DESTINO DOS “ILEGAIS” PRESOS NA FRONTEIRA

Qual é o destino dos imigrantes “indocumentados” flagrados nas fronteiras brasileiras?

A mídia nacional nos informa periodicamente que imigrantes “ilegais” são pegos nas fronteiras do Brasil. Mas não sabemos nada do destino que lhes é reservado. Onde são levados? Em que condições? São deportados para o país de origem ou expulsos para o país pelo qual eles entraram no Brasil? Uma vez do outro lado da fronteira, a integridade física dos deportados é assegurada? Dispuseram de interprete e auxílio jurídico? Não sabemos.

São, na verdade, poucas informações. Acompanhamos ultimamente o drama dos haitianos por causa do embalo da mídia e uma parte da população. Às vezes, aliás, com certo histerismo. Mas não sabemos muita coisa sobre o que acontece longe dos holofotes.

Há poucos meses atrás, Luiz Paulo Barreto – à época ministro interino da Justiça informava ao jornal Globo que imigrantes ilegais muçulmanos tinham sido flagrados pela PF. O jornal informou que “Ao contrário dos haitianos, que estão recebendo vistos humanitários, o governo age com rigor contra o tráfico de muçulmanos. Nos últimos dias, cerca de 100 deles, entre paquistaneses, indonésios e afegãos, foram deportados”.

É interessante observar como os imigrantes são “etnicizados”. Os candidatos à imigração não são definidos e contabilizados em função de seu país de origem, mas sim a partir de sua fé presumida!
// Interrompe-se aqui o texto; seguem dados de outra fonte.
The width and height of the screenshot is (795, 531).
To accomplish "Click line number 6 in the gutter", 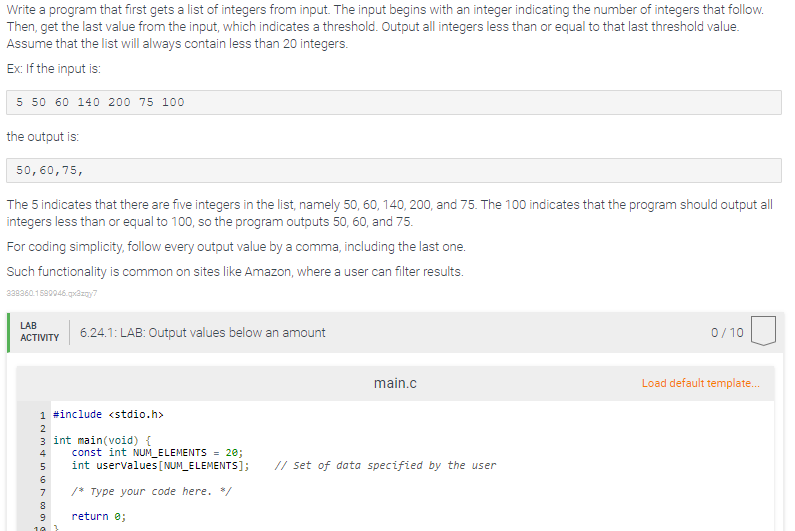I will [x=43, y=479].
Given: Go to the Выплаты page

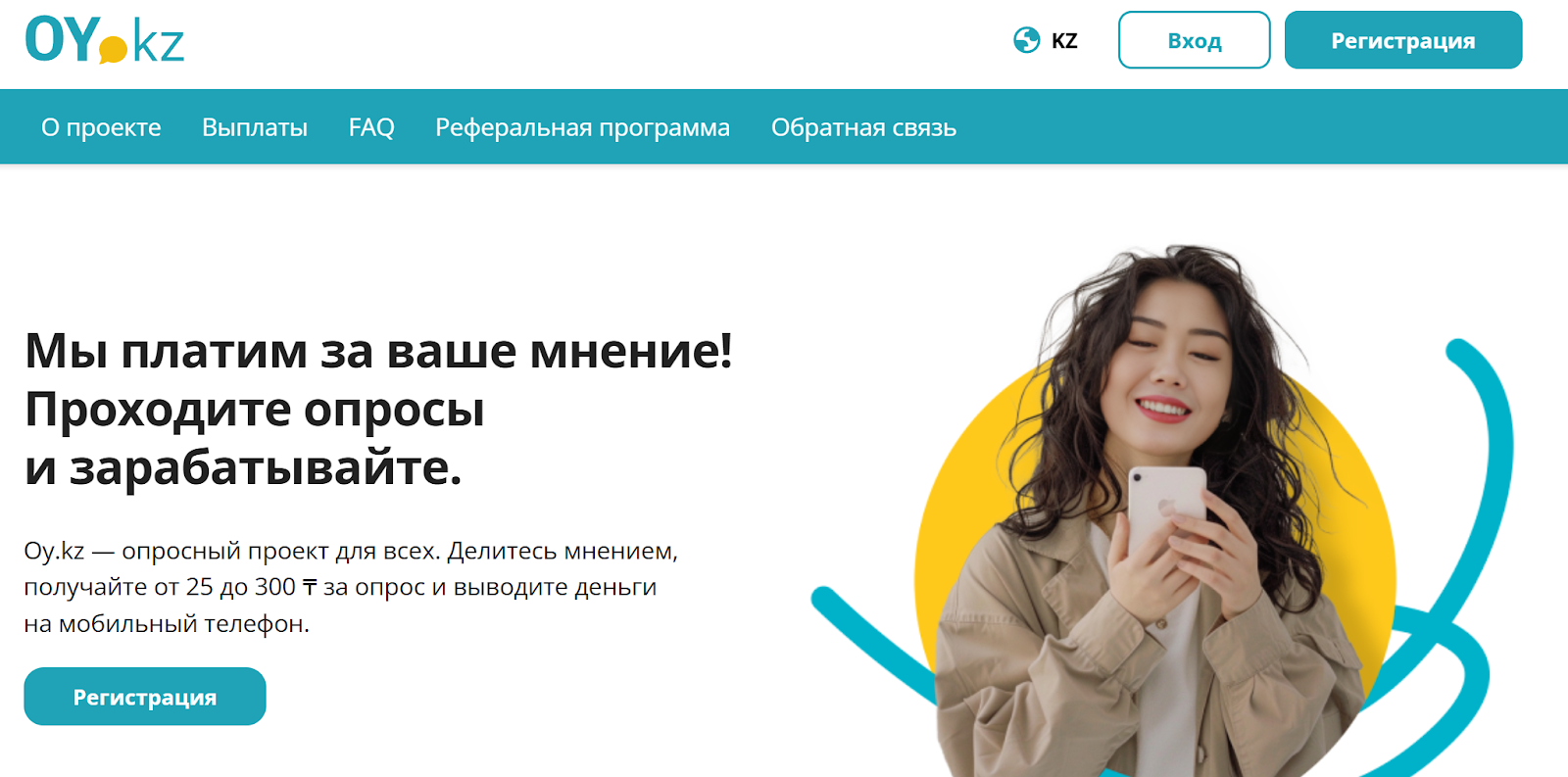Looking at the screenshot, I should pyautogui.click(x=255, y=127).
Um episódio parecido ocorreu na semana passada. O Correio do Povo nos informou que “à cada mês, policiais federais em Uruguaiana, na Fronteira Oeste, pegam, pelo menos, dez estrangeiros que tentam entrar ilegalmente no Brasil”.

A maioria dos ilegais, informa o jornal, é de origem africana e, ultimamente, uma parcela significativa de chineses também tem tentado burlar a imigração brasileira. “Muitos dos estrangeiros têm visto de entrada no Brasil, porém, excederam o limite de entrada e saída que a lei permite. Outros, não tem o visto” acrescenta o jornal gaúcho.
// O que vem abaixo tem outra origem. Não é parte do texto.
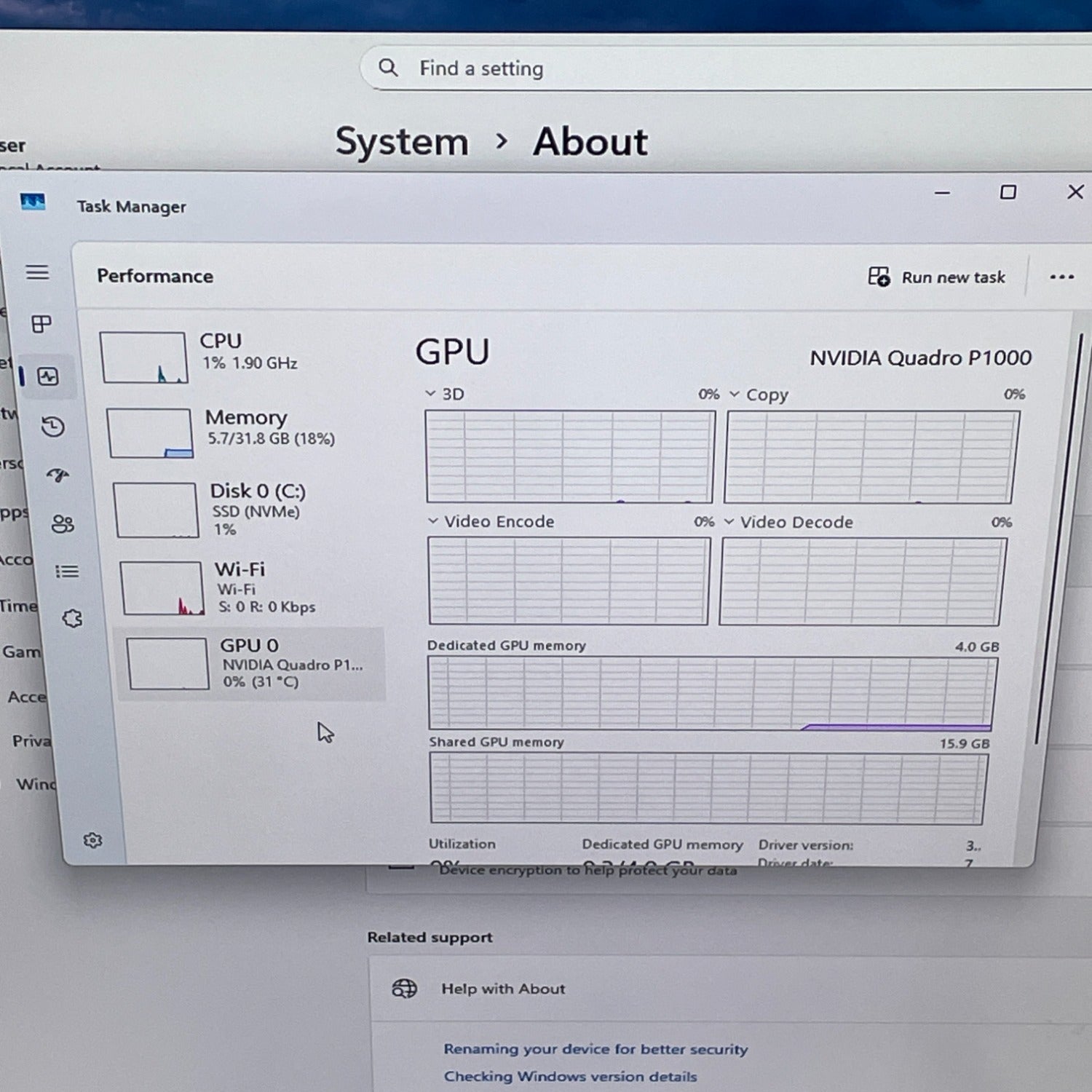This screenshot has width=1092, height=1092.
Task: Open App history page icon
Action: tap(52, 427)
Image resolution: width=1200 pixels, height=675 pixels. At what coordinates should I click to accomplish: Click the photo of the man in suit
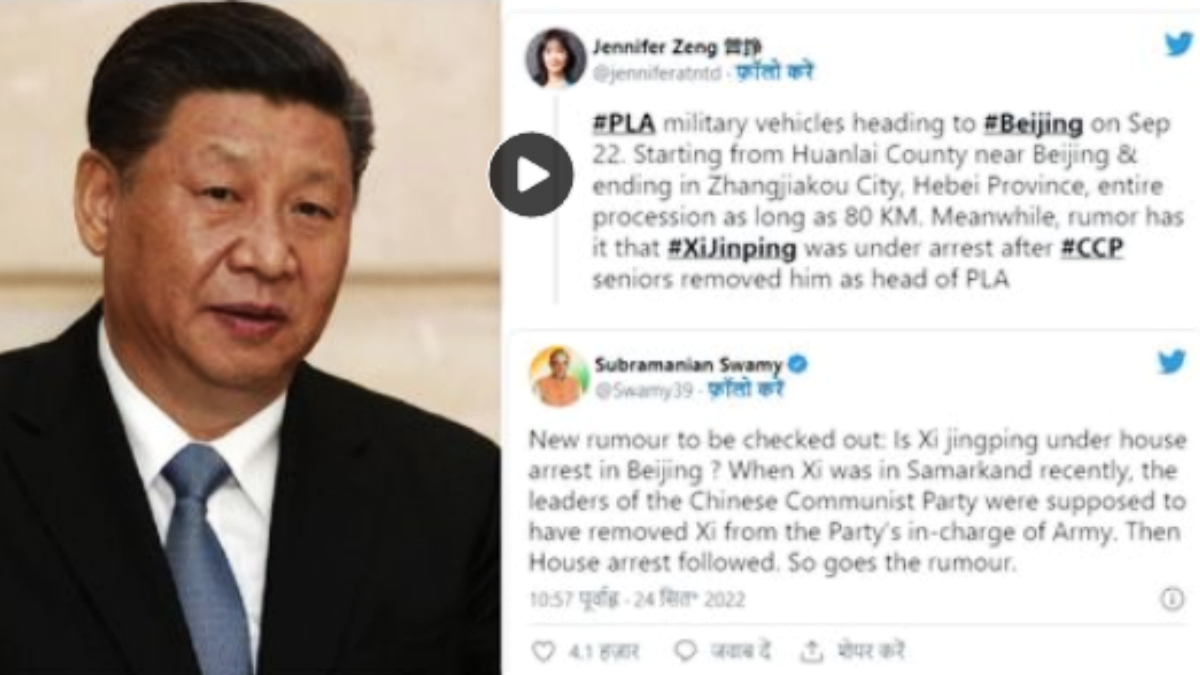tap(250, 337)
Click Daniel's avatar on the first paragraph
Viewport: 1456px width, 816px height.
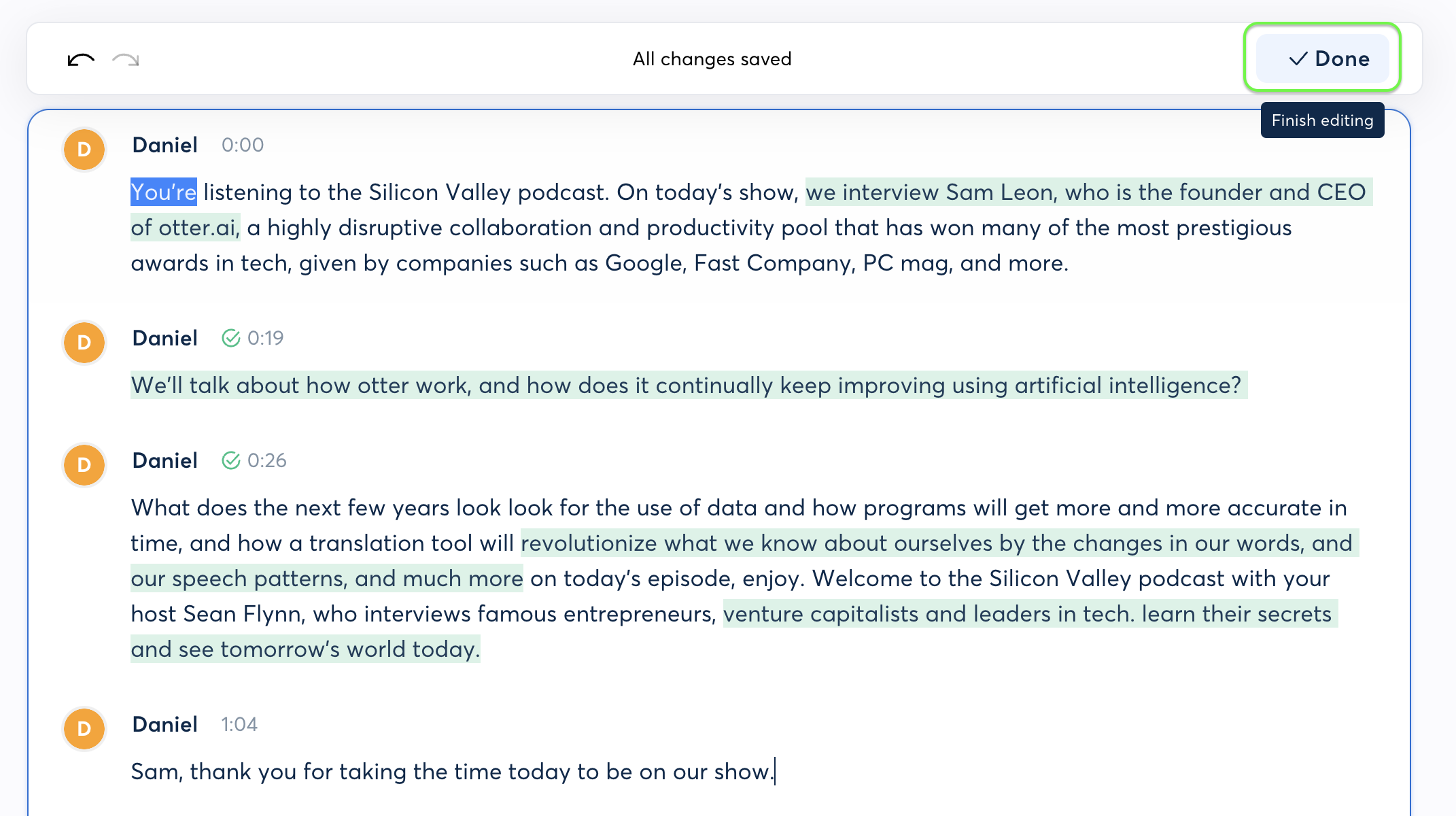click(84, 150)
Há de se perguntar, portanto, se esse controle é baseado em critérios objetivos e impessoais ou é motivado pela aparência física do suspeito?

De fato, a grande surpresa da última anistia migratória é que o número de europeus anistiados era praticamente igual ao dos africanos. Ou seja, a imigração ilegal não restrita a africanos, muçulmanos ou chineses. Mas, o seu controle talvez o seja!!
Será que estamos voltando às políticas migratórias racialistas do início do século XX? Ou deveríamos nos perguntar se algum dia superamos a mentalidade racista que fomentava tais políticas?

De qualquer modo, seria oportuno e pertinente a PF e o MJ terem uma política mais transparente e divulgarem periodicamente os números dos imigrantes ilegais pegos na extensa fronteira brasileira e, principalmente, informar sobre o destino desses candidatos a ingressar o território nacional e as condições de sua prisão e/ou deportação.

É o Brasil que ia ganhar em aprendizagem de exercício democracia e direitos humanos.